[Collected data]
=-=-=
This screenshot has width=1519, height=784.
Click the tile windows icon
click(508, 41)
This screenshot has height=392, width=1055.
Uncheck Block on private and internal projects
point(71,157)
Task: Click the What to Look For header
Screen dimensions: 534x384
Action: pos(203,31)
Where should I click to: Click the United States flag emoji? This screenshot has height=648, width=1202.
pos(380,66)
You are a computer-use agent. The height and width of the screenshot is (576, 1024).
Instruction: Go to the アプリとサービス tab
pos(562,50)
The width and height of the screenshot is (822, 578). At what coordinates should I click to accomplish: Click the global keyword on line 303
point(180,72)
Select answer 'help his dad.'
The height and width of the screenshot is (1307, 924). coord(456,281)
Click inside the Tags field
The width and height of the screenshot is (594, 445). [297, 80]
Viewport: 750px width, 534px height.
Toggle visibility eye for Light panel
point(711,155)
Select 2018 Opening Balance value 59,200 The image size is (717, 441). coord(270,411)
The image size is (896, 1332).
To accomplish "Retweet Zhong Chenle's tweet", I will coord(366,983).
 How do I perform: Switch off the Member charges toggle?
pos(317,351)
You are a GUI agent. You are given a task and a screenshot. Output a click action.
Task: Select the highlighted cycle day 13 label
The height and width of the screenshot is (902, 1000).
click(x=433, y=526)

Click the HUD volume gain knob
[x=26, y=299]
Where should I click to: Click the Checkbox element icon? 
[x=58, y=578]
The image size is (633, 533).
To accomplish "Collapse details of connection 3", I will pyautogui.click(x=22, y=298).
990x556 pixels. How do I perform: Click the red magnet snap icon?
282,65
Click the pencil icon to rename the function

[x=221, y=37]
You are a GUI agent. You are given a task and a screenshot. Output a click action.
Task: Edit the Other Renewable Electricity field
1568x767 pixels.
=-=-=
» WHAT THE TASK ASKS: Without altering a single word, reproduce the entries above.

» WRITTEN ANSWER:
This screenshot has width=1519, height=784.
Click the tile windows icon
click(508, 41)
This screenshot has height=392, width=1055.
Uncheck Block on private and internal projects
point(71,157)
Task: Click the What to Look For header
Screen dimensions: 534x384
Action: pos(203,31)
Where should I click to: Click the United States flag emoji? This screenshot has height=648, width=1202.
pos(380,66)
You are a computer-use agent. The height and width of the screenshot is (576, 1024).
Instruction: Go to the アプリとサービス tab
pos(562,50)
The width and height of the screenshot is (822, 578). At what coordinates should I click to accomplish: Click the global keyword on line 303
point(180,72)
Select answer 'help his dad.'
The height and width of the screenshot is (1307, 924). coord(456,281)
Click inside the Tags field
The width and height of the screenshot is (594, 445). [297, 80]
Viewport: 750px width, 534px height.
Toggle visibility eye for Light panel
point(711,155)
Select 2018 Opening Balance value 59,200 The image size is (717, 441). coord(270,411)
The image size is (896, 1332).
To accomplish "Retweet Zhong Chenle's tweet", I will coord(366,983).
 How do I perform: Switch off the Member charges toggle?
pos(317,351)
You are a GUI agent. You are given a task and a screenshot. Output a click action.
Task: Select the highlighted cycle day 13 label
The height and width of the screenshot is (902, 1000).
click(x=433, y=526)

Click the HUD volume gain knob
[x=26, y=299]
Where should I click to: Click the Checkbox element icon? 
[x=58, y=578]
The image size is (633, 533).
To accomplish "Collapse details of connection 3", I will pyautogui.click(x=22, y=298).
990x556 pixels. How do I perform: Click the red magnet snap icon?
282,65
Click the pencil icon to rename the function

[x=221, y=37]
You are a GUI agent. You are given a task and a screenshot. Output a click action.
Task: Edit the Other Renewable Electricity field
1568x767 pixels.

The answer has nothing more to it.